**REQUEST**
Output every line of the items below as a numbered list, skipping blank lines and leaving the pictures out.

Records from a data source
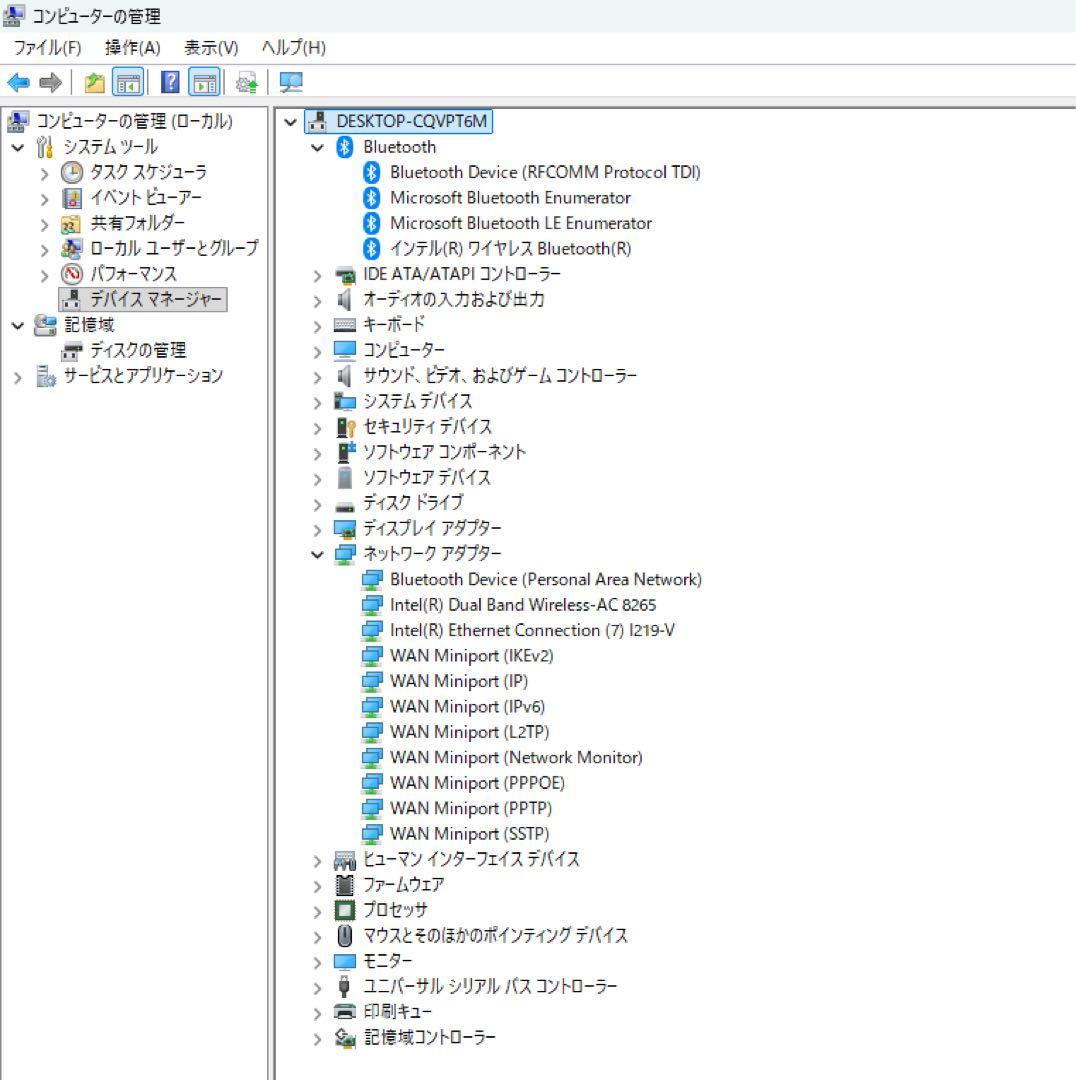Click the scan for hardware changes icon

coord(290,82)
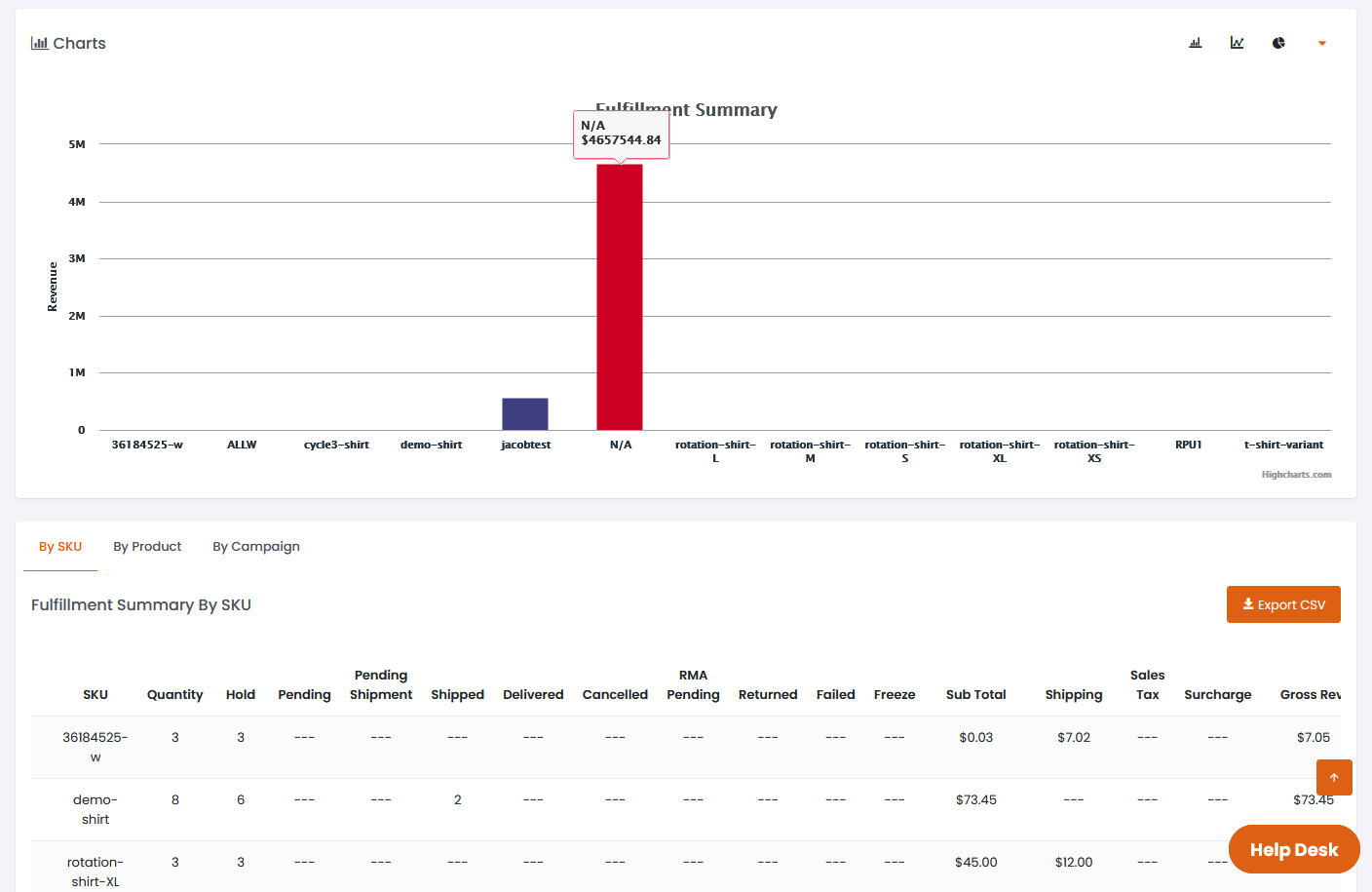Click the Shipped column header
The image size is (1372, 892).
tap(457, 695)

**COMPLETE RESPONSE**
1. Click the scan for hardware changes icon
2. coord(290,82)
3. Click the Shipped column header
4. The image size is (1372, 892).
5. tap(457, 695)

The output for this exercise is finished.